Sunday, November 29, 2009

spin detector

Unlike the previous Wikipedia spin detector, i'd like to make a web tool that can internalize any web page or editorial content for spin or bias towards a particular subject matter or ideology.

The mechanism should be simple. Isolate words and phrases which indicate a clear bias towards a particular opinion and assign them 'tags'. The tags will indicate whether something is more liberal or conservative, republican or democrat, racist or politically correct, patriotic or revolutionary, etc. A series of filters can first identify the spin words individually and group them in increasingly broader groups. Eventually the page can be highlighted with context to various large groupings of content that has a greater affinity towards a certain subject type or bias and summaries can be generated.

Certainly this could be abused to the point people make snap judgments or rule out content based on its perceived bias, but at the same time one could use the tool on a large swath of content and determine in a general way whether it had a majority of its content leaning in one way or another. I'd partly like to use this to flag content that I don't want to read, but also as an indicator of whether something is filled with cruft. I don't care if it's left-leaning or right-leaning as much as I just want to read unbiased opinions not littered with mindless rhetoric.

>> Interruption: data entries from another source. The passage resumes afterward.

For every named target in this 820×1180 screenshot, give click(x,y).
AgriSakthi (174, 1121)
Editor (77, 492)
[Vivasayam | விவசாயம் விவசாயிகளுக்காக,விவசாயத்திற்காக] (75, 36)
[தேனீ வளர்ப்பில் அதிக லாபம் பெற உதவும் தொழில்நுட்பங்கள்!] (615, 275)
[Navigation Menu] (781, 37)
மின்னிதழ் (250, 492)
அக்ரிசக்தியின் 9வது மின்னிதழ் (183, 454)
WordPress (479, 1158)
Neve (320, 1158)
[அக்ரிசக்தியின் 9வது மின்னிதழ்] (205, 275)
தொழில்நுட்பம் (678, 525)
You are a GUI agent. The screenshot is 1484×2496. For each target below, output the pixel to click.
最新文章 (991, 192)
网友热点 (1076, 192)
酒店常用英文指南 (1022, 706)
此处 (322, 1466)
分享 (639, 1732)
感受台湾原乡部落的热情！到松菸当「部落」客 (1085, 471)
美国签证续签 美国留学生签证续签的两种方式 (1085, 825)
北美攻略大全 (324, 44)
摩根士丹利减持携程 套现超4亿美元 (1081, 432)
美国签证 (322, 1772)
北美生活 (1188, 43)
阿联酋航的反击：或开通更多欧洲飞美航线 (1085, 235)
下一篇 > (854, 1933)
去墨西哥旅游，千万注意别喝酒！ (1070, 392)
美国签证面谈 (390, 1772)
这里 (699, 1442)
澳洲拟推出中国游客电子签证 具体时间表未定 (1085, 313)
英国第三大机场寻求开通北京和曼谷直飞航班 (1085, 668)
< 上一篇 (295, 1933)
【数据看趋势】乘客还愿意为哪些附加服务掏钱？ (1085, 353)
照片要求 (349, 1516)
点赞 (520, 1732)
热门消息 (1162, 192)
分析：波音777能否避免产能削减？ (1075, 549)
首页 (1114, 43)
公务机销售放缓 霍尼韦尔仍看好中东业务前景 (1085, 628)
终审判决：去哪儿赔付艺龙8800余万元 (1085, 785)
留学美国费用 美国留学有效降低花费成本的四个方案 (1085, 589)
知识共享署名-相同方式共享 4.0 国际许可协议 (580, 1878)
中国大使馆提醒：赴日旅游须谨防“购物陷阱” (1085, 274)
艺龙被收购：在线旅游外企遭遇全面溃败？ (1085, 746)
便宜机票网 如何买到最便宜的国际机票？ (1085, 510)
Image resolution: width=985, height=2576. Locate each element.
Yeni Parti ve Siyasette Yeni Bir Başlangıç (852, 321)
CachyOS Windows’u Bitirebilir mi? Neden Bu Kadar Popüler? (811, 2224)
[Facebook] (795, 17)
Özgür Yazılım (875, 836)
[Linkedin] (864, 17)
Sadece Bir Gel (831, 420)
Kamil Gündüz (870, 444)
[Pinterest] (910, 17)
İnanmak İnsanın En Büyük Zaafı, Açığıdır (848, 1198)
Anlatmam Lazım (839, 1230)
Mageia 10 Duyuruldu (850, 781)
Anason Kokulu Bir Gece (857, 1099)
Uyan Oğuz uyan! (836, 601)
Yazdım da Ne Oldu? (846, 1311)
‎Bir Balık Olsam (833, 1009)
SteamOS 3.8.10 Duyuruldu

http/socks proxies and ssh tunneling

It seems there exists no tool to simply convert one type of tunnel into another. SSH supports both tcp port forwarding and a built-in SOCKS proxy, both of which are incredibly useful. But it lacks a native HTTP proxy. The sad truth is, most applications today only seem to support HTTP proxies or are beginning to support SOCKS. Until such time that SOCKS proxies are universally accepted in networking apps, I need an HTTP proxy for my SSH client.

There are some LD_PRELOAD apps which will overload network operations with their own and send them through a proxy (like ProxyChains). This seems an unportable and more hacky solution than I would use (are you going to change all your desktop links for 'audacious' to be prefixed with 'proxychains'?). I am willing to write a HTTP-to-SOCKS proxy but don't have the time just yet. CPAN seems to have a pure-perl HTTP proxy server, and I can probably leverage IO::Socket::Socks to connect to the SOCKS5 server in ssh.

In any case, my immediate needs are fulfilled: I can use 'curl' to tunnel through ssh's SOCKS for most of my needs. This blog entry on tunneling svn was a useful quick hack to commit my changes through an ssh forwarded port, but much more of a hack than i'm willing to commit to; i'd rather just enable or disable an http proxy.

Sunday, November 22, 2009

checkup: a minimal configuration management tool

This is a braindump of an idea. I want a minimal, simple 'tool' to manage my configuration across multiple hosts. I have configs I share between work and home and my colo box, all with minor differences. Cfengine and Puppet take too much time for me to set them up properly, so i'll just write something which will take slightly longer but be simpler in the end. added Above all, this tool should not make silly assumptions for you about how you want to use it or what it should do - it should just do what you tell it to without needing to know finicky magic or special parameters/syntax.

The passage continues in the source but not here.